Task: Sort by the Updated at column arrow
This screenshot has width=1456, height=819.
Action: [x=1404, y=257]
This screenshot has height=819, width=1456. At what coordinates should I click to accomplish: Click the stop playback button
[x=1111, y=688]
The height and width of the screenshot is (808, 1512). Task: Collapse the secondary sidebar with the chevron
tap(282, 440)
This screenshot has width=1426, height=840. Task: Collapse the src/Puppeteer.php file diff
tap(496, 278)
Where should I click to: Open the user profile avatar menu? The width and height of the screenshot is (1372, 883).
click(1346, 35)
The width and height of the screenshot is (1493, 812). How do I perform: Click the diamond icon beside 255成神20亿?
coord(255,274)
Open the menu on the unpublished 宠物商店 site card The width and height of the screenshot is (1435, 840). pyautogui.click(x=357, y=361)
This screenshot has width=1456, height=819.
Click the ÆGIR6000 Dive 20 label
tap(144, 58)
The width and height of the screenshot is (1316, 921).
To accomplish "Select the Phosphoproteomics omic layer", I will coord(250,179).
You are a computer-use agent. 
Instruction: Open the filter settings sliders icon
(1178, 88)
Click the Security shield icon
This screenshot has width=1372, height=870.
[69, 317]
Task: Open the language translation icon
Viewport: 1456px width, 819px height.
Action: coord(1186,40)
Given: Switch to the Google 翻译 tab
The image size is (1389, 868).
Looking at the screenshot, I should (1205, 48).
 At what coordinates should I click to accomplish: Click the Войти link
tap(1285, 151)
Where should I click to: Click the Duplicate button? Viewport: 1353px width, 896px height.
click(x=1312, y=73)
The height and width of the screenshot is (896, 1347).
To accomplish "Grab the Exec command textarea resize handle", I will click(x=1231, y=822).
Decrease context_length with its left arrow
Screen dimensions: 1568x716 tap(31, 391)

_ _ _ _

DESCRIPTION OF THE TASK |
Write down exactly the line with "Open the menu", then each line after it through the end of the data.

TASK OUTPUT |
Open the menu on the unpublished 宠物商店 site card The width and height of the screenshot is (1435, 840). pyautogui.click(x=357, y=361)
This screenshot has width=1456, height=819.
Click the ÆGIR6000 Dive 20 label
tap(144, 58)
The width and height of the screenshot is (1316, 921).
To accomplish "Select the Phosphoproteomics omic layer", I will coord(250,179).
You are a computer-use agent. 
Instruction: Open the filter settings sliders icon
(1178, 88)
Click the Security shield icon
This screenshot has width=1372, height=870.
[69, 317]
Task: Open the language translation icon
Viewport: 1456px width, 819px height.
Action: coord(1186,40)
Given: Switch to the Google 翻译 tab
The image size is (1389, 868).
Looking at the screenshot, I should (1205, 48).
 At what coordinates should I click to accomplish: Click the Войти link
tap(1285, 151)
Where should I click to: Click the Duplicate button? Viewport: 1353px width, 896px height.
click(x=1312, y=73)
The height and width of the screenshot is (896, 1347).
To accomplish "Grab the Exec command textarea resize handle", I will click(x=1231, y=822).
Decrease context_length with its left arrow
Screen dimensions: 1568x716 tap(31, 391)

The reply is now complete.